— Start TEXT SHOWN —
Game 35: Detroit at Beloit

I didn't see a game log, so here one is.

That's about as much effort as I feel like putting into this team right now. When the major leaguers outnumber the minor leaguers on the roster, they might grab my attention again.

242 thoughts on “Game 35: Detroit at Beloit”

  1. Heh. I went with AA while you picked A-. Yours certainly feels closer to the truth.

  2. "Morneau doubles on a popup to shortstop."

    I'm expecting a "Great Moments in Gameday History" bit soon.

    1. The hit chart shows it in fairly deep left field. I'd be, not having seen it, that Santiago was going back and somehow messed up the catch allowing Morneau to hustle into 2nd.

    2. Bloop hit that left fielder dived for and missed and went past him for a double.

  3. Call me a fair weather fan, but since I live in LA and the weather's always fair, I am sticking with the Twins no matter how low they sink this year. It's interesting that the actual AAA squad has done all right despite having players plucked off their roster right and left.

    1. I'm talking tough, but unfortunately, this team is like an addictive poison for me. I'll stick with it, even if I know I shouldn't.

      1. As depressing as the start of this season has been, this team isn't the Vikings, so I consider them to be worth paying attention to even when they suck. (Although the continued employment of Rene Rivera is making that harder.) If the season ends up crappy all year, at least we'll know it was, in my mind, basically due to some of the worst injury luck I've seen in some time.

        1. Same here. And I still root for the Timberwolves, so the Twins have a very, very low bar to clear.

        2. Somehow upon moving to Iowa in 1998 and being greeted with 3 straight years of 90+ losses, I still became a Twins fan. Just in time too.

        3. oh yeah, the twins of the mid-90s were awesome. i remember having 10 sections of the upper deck to ourselves.

          1. Yes, but you still had the 1987 and 1991 afterglows. We had nothing. AND WE LIKED IT.

    2. I was bitter from the start this season because they stopped broadcasting Sunday games on TV so they could make more money from Fox a year after their publicly funded stadium opened. The sucking hasn't helped. And yet, I still pay attention to the team...

  4. I really don't understand why teams are pitching to Kubel, given how the rest of the offense is doing.

  5. It's nice to know that every pitch Jack Morris threw went exactly where he wanted it to go and that when it did, no one ever hit it hard.

  6. bS - I made that tomato & green bean Greek dish you posted a few weeks back. Served it as the side to some lemon chicken and ciabatta bread. Delicious. Having some for lunch right now.

  7. from gleeman today:

    Ranking dead last among AL teams in runs, batting average, on-base percentage, slugging percentage, homers, and walks is depressing enough, but Nick Nelson notes that the Twins have still managed to hit into the fourth-most double plays. Pretty hard to do with the fewest baserunners, but they've found a way.

    1. prior to today, team leaders were Cuddy and Valencia with five each, followed by Morneau and _elm_n with four each. As a team, the Twins had accumulated 30 -- 18 of which were accounted for by those four guys.
— End TEXT SHOWN —
— Start DATASET SECTION —
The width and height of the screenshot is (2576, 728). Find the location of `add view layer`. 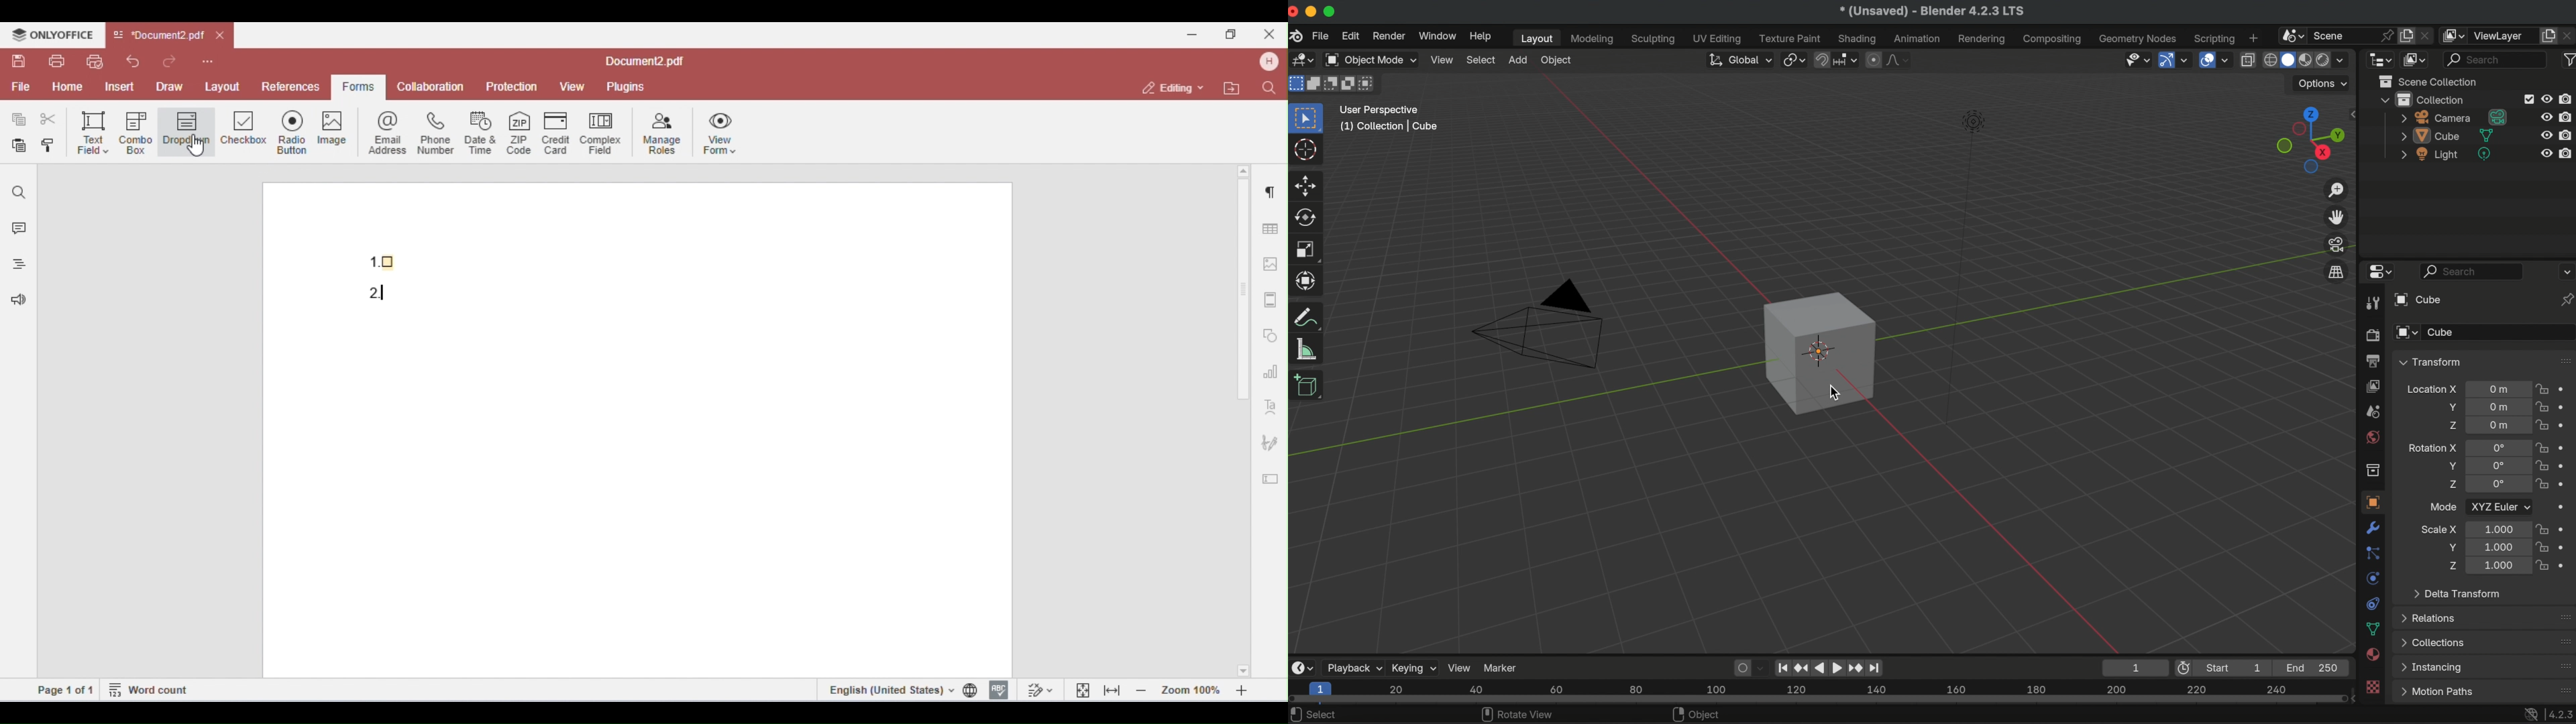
— End DATASET SECTION —
TO-DO LIST>
1. Can you translate this sentence from the Twins game thread into Spanish: "I really don't understand why teams are pitching to Kubel, given how the rest of the offense is doing."
2. How would the Twins game thread go on from its last comment?
The material that comes after the Twins game thread is separate from it.

ANSWERS BELOW>
1. Realmente no entiendo por qué los equipos le lanzan a Kubel, dado cómo le está yendo al resto de la ofensiva.

2.
  8. Danny V. smacking Cabrera has been a highlight of the game so far.

    The Cuddyer double play after that though, was so Twins Baseball 2011.

  9. Minor oddity: the Tigers have 4 players in the lineup whose first name and last name start with the same letter. Hopefully we will see Al Alburquerque pitch before it's over. Or maybe it's already over now that Cabrera just doubled.

    1. in 1985, I'm sure we saw from time to time this arrangement in the infield:

      Gary Gaetti
      Greg Gagne
      Tim Teufel
      Bert Blyleven

      1. My prize is a Twins comeback victory? Cool. I went to lunch and got a nice surprise upon returning.

      1. Ejections are not as exciting when you only have our radio guys doing the play-by-play.

      2. Cabrera got nailed by Danny and tossed by Vic? I don't care what the score ends up being, this was a good game.

  10. Is this the earliest Nathan has entered a game for the Twins?

    *To Baseball-Reference!*

      1. Yeah, my cursory glance couldn't find him ever entering a game earlier than the 8th inning previously for the Twins.

    1. Only by wasting a juicy line drive, but at least Cuddles has a chance to hit a weak grounder on the first pitch.

  11. I'm sure it has been noted elsewhere, but it bears repeating. Today is a good day.

    Mauer hit flip tosses, threw, and ran on the field early Tuesday afternoon, the paper reports. "Today was my first day getting on the field a little bit and moving around.'' Mauer said, according to the paper. "And it was a good day."

    1. Watching the replay of Hughes's double, that's a funny statement because Span should already have scored.

  12. To reiterate the Padre's question, why is anybody pitching to the Dude right now?

  13. DUDE!!!!!!!!!!!!!!!!!!!!!!!!!!!!!!!!!11111111111111111!!!!!!!ONE!!!!!!!!!

  14. Like Jeff said above, I don't know why people are pitching to Kubel the way his batting and the way the rest of the team isn't.

      1. I was supposed to be at the game today, but I had to bite the bullet one last time for law school...

      1. Until Gameday updated me that it was, in fact, a double play. Ugh, why hit and run there?

  15. Do we know if the Kuby Smacks image is appropriate for use over here? ('Cause this would be one hell of a place to use it.)

  16. Sure, I walk away from my desk at work for 10 minutes, and the Twins throw runs up all over. Who's going to clean this up?

  17. Oh, scheiss. Strike-out and throw-out DP? Ugh. Gardy, why were you pushing your luck?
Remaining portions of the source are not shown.